## Excerto escolhido
○ ○ ○ ○ ○
Carta aberta a Miguel Sousa Tavares
Estimado Senhor Dr. Miguel Sousa Tavares.
Muito o tenho admirado, pelas suas intervenções jornalísticas e pelo seu relevante contributo para a generalização do gosto pela leitura entre os portugueses.
É por motivo dessa admiração que muito mais me doeu ler o que a respeito da CP assinou em artigo de opinião publicado no Expresso do último Sábado, 24 de Abril.
Parafraseando uma crónica no Público de Helena Matos, escreve que, numa altura em que os aeroportos nacionais registavam dificuldades de funcionamento, “a CP não organizou comboios extras, mas, pior do que isso, manteve, imperturbável, a mesma única bilheteira da estação a funcionar [Santa Apolónia], perante filas intermináveis de pessoas, crianças incluídas, horas à espera. O espectáculo foi, de facto, intolerável. De incompetência, de desdém, de falta de respeito".
Estou certo que se tivesse tido a oportunidade de se inteirar melhor acerca das condicionantes da operação ferroviária internacional não teria dado por assente uma opinião que não se radica no conhecimento, mesmo que elementar, dessa realidade.
Porque sei que preza a competência e o rigor, acredito que gostará de conhecer as condicionantes que impediram o caminho-de-ferro de responder mais eficazmente ao desafio da catástrofe natural que se abateu sobre os céus da Europa.
Como sabe, o “Sud-Express” é um “serviço” que faz a ligação entre Lisboa e Paris, não de uma forma directa, mas sim com recurso a uma composição de carruagens rebocadas por uma locomotiva eléctrica da CP entre Lisboa e Vilar Formoso,
rebocadas por uma locomotiva Diesel espanhola a partir de aí e, uma mudança para um comboio de alta velocidade (TGV) francês em Hendaye com destino final a Paris.
Isto é assim porque ainda não estão criadas condições de interoperabilidade no caminho-de-ferro entre Portugal e Espanha (diferenças de alimentação eléctrica da catenária, diferenças de sistemas de sinalização e de segurança, ausência de certificação de maquinistas) e, além disso, porque a bitola (distância entre carris) da linha ferroviária não é a mesma além Pirinéus.
○ ○ ○ ○ ○
## Dados fornecidos

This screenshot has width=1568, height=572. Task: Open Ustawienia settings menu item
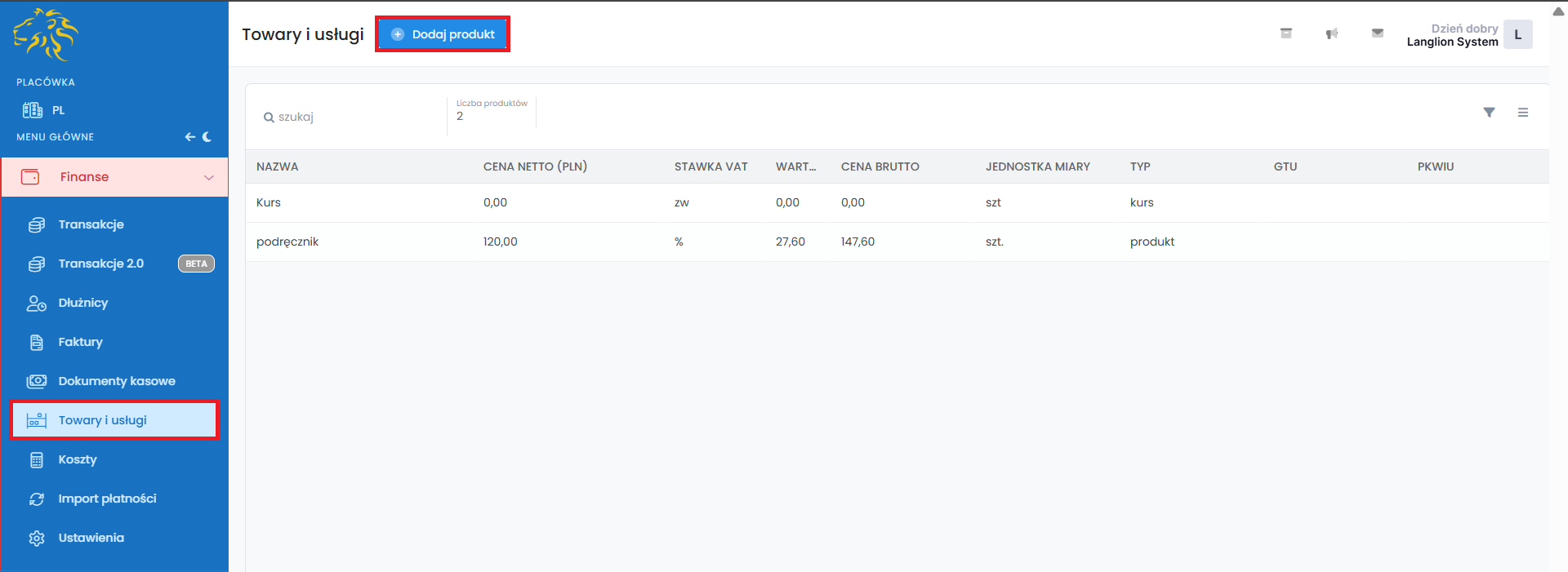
○ ○ ○ ○ ○
## Tarefas a realizar
1) Resuma a carta em duas frases.
2) Transcreva da carta o trecho que começa em "É por motivo" e segue até "24 de Abril.".

## Soluções dos problemas
1) A carta responde a um artigo de opinião de Miguel Sousa Tavares no Expresso de 24 de Abril, que acusava a CP de não ter organizado comboios extras e de ter mantido uma única bilheteira aberta em Santa Apolónia quando os aeroportos nacionais tinham dificuldades de funcionamento. Explica que o Sud-Express liga Lisboa a Paris com mudanças de locomotiva e de comboio, porque ainda não há interoperabilidade ferroviária entre Portugal e Espanha e a bitola não é a mesma além Pirinéus.

2)
É por motivo dessa admiração que muito mais me doeu ler o que a respeito da CP assinou em artigo de opinião publicado no Expresso do último Sábado, 24 de Abril.